• [Aufgabenstellung]: Gib aus den gespeicherten Einträgen unten die Zeilen von der Zeile mit „Identify the location of legend-box.“ bis einschließlich der Zeile mit „y-tick-label: 2660 is“ unverändert aus.

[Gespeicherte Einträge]

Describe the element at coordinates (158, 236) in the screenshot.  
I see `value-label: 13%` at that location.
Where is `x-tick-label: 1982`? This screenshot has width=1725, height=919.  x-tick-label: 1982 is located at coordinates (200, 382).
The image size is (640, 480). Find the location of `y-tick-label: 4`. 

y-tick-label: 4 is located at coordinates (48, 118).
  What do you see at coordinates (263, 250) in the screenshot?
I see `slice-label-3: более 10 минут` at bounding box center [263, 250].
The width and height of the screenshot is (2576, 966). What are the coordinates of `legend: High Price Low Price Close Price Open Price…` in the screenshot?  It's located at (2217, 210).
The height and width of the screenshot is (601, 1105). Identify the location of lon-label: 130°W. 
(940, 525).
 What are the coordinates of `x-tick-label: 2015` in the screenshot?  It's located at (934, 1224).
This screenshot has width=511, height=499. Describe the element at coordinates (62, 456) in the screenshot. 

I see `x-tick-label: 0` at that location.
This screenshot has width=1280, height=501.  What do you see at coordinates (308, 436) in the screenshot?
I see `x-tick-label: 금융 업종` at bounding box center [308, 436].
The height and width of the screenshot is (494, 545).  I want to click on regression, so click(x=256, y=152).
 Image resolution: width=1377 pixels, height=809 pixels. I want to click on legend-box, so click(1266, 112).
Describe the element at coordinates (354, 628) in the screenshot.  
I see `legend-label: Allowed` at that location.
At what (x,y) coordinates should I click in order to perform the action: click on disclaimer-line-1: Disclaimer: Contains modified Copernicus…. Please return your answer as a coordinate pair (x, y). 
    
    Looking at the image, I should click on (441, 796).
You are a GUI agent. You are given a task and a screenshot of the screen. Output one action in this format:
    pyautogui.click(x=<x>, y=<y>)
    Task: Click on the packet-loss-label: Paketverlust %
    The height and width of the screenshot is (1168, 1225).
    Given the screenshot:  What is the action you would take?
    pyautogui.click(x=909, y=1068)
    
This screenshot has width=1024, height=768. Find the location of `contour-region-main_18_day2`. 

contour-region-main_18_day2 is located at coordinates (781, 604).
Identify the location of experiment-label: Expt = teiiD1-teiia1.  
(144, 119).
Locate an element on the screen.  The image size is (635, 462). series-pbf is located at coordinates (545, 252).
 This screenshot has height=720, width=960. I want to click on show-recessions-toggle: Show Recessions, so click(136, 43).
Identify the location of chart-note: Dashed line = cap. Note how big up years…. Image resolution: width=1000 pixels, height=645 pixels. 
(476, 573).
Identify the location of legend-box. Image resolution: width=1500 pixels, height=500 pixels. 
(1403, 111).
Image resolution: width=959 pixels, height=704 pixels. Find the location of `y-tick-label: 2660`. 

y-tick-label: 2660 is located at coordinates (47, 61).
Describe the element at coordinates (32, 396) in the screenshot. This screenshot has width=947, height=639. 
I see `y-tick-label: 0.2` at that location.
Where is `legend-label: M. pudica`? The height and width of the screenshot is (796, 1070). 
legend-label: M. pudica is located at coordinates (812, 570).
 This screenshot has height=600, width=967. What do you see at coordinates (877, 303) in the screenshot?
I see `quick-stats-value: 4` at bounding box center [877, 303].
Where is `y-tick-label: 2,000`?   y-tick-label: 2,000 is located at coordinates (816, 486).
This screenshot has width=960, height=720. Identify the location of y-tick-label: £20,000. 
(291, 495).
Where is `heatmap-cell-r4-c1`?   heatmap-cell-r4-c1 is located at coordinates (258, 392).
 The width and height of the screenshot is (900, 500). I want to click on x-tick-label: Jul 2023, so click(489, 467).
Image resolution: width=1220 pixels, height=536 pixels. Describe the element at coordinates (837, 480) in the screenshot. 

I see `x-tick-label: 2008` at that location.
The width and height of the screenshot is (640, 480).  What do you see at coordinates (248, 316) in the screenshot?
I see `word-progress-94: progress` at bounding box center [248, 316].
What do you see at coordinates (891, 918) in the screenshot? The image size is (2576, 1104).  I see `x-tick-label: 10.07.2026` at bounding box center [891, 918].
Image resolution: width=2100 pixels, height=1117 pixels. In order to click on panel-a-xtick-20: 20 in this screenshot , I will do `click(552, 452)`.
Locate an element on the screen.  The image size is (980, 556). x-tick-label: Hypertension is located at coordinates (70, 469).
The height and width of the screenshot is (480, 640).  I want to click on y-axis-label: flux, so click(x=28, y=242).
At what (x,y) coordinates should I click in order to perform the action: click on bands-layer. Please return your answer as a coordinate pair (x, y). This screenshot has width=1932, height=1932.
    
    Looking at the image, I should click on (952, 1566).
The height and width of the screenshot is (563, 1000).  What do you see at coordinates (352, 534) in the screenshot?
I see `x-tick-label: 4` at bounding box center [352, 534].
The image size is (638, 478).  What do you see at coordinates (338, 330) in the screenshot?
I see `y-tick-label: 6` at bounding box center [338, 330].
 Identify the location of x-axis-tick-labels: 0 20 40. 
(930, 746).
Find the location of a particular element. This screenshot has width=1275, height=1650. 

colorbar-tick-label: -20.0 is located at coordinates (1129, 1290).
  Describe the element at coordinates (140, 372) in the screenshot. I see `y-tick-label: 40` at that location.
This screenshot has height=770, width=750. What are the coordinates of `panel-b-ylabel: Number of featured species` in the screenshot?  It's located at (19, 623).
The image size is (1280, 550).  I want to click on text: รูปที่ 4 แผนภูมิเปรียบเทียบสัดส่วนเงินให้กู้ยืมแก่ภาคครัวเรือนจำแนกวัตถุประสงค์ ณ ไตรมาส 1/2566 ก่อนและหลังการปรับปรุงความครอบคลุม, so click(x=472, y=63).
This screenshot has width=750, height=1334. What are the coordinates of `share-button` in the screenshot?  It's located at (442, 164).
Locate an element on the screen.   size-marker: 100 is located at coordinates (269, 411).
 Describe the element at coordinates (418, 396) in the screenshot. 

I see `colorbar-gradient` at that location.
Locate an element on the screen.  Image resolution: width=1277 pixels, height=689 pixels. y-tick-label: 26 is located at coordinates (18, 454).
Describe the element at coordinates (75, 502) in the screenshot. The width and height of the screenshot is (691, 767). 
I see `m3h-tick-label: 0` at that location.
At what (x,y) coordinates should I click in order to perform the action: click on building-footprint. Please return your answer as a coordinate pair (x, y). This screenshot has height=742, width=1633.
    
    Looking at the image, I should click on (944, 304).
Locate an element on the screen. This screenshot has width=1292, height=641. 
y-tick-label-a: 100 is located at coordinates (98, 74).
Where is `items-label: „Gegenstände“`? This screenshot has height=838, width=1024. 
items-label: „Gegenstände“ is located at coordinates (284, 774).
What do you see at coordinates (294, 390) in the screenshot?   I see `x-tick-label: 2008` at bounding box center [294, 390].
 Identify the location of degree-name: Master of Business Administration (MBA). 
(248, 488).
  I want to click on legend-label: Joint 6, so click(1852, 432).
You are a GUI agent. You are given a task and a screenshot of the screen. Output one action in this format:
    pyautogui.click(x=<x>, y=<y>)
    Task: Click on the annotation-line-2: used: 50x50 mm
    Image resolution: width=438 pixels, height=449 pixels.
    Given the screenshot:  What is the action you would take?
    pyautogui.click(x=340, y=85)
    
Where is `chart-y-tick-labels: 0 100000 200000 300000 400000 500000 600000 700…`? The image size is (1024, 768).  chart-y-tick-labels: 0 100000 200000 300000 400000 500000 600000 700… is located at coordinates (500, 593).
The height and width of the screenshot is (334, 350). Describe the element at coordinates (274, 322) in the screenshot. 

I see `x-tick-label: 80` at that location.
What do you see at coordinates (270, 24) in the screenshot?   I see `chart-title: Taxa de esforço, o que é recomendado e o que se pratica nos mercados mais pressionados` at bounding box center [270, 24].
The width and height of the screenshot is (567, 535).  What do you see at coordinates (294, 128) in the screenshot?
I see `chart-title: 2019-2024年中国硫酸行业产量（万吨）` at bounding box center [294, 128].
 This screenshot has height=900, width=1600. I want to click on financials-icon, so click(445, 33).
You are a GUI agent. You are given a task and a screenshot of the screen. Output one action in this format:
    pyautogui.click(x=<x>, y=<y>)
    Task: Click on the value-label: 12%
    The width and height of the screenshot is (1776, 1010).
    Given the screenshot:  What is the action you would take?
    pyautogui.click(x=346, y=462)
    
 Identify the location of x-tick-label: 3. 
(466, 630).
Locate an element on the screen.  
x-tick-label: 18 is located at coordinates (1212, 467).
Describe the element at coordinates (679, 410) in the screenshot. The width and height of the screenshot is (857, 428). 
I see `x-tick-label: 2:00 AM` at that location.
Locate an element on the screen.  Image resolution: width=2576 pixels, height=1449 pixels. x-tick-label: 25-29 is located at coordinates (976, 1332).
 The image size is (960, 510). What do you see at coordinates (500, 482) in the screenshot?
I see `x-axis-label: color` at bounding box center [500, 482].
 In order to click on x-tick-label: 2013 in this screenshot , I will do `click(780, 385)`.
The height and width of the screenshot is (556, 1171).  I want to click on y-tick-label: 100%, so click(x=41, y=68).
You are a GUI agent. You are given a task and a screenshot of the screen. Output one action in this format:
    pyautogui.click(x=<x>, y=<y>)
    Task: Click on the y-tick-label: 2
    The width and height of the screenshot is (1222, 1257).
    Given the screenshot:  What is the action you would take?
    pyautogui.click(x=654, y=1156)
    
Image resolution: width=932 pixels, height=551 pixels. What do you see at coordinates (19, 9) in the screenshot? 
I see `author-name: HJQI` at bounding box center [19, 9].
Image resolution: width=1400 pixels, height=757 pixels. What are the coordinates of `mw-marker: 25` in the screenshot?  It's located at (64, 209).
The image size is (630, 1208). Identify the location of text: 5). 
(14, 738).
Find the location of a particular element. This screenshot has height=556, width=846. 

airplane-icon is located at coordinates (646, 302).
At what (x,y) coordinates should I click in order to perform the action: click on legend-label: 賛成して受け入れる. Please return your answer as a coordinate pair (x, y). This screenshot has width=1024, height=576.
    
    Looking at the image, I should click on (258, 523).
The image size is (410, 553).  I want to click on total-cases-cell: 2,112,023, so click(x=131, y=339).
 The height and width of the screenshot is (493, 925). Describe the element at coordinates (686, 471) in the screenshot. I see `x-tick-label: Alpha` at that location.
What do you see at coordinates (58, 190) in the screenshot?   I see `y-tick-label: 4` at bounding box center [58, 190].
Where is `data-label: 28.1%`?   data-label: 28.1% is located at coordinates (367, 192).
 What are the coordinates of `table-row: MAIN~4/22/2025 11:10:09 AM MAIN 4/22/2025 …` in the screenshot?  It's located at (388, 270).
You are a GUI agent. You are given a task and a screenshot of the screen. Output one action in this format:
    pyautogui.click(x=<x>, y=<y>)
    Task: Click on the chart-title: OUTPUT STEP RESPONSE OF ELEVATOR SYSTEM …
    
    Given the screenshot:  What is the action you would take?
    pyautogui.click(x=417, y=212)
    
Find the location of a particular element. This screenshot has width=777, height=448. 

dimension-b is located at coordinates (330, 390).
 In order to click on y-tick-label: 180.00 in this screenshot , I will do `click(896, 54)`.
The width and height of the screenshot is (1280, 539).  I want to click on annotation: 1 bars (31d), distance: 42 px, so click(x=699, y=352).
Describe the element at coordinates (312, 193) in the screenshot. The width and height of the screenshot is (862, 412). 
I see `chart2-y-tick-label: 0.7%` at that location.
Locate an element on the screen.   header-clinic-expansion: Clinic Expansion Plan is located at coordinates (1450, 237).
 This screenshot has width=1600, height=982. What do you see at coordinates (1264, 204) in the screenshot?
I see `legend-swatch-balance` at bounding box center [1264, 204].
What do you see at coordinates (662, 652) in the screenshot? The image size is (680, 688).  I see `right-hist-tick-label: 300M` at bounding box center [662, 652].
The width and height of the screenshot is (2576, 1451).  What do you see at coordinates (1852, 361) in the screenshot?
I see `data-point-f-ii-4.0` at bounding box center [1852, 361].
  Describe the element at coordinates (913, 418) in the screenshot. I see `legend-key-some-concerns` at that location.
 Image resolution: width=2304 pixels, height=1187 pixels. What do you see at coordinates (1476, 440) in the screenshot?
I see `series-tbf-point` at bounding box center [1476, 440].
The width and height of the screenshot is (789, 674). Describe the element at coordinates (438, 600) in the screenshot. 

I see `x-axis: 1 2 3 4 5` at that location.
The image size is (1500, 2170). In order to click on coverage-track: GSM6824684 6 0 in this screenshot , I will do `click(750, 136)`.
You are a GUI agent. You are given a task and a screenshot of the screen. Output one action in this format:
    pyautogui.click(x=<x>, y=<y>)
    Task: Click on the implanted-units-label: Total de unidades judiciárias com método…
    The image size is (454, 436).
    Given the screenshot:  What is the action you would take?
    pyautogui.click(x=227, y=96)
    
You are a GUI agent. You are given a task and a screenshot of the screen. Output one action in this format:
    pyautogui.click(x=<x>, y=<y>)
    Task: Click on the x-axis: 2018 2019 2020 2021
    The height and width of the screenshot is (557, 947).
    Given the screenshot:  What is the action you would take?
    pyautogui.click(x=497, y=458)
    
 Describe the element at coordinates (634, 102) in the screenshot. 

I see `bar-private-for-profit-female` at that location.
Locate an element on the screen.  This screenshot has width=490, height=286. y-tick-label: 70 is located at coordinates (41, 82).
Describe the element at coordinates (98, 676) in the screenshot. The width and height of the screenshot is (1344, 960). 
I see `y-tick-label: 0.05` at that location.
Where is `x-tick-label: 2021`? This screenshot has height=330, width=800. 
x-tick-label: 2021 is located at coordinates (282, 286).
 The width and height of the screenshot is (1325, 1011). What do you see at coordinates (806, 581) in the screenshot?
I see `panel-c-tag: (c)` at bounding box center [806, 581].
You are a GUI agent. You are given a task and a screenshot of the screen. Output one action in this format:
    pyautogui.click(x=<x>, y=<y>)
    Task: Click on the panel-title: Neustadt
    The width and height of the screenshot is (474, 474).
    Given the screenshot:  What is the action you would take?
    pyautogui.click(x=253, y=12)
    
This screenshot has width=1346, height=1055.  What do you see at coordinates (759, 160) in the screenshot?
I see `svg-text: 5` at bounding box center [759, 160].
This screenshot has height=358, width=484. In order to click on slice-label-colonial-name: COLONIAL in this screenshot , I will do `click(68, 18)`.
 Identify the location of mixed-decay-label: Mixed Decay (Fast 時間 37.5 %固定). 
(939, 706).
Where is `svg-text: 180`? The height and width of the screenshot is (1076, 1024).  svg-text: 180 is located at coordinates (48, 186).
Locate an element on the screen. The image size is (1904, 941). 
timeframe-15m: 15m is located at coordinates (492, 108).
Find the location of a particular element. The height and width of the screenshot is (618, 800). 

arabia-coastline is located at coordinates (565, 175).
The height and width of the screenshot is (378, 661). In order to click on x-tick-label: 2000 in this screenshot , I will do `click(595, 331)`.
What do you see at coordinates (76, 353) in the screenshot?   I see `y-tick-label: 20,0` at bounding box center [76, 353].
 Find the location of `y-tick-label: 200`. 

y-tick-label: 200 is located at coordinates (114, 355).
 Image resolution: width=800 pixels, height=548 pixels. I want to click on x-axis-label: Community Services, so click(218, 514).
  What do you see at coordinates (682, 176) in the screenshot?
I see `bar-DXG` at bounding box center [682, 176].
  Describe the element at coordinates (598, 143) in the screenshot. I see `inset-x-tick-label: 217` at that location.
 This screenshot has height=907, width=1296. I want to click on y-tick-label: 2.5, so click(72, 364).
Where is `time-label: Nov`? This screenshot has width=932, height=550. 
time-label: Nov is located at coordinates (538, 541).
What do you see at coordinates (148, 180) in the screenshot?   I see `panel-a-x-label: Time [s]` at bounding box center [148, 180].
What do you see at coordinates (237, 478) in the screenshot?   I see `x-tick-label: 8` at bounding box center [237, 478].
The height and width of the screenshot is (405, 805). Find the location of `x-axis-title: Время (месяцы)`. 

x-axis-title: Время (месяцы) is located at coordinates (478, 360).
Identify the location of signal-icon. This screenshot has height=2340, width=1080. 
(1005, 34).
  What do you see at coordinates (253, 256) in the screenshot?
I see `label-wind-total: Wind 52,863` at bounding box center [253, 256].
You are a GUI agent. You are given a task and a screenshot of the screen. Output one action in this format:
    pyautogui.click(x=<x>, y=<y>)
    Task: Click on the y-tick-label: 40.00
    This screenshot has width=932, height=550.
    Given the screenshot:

• [Ergebnis der Übung]:
Identify the location of legend-box. Image resolution: width=1500 pixels, height=500 pixels. 
(1403, 111).
Image resolution: width=959 pixels, height=704 pixels. Find the location of `y-tick-label: 2660`. 

y-tick-label: 2660 is located at coordinates (47, 61).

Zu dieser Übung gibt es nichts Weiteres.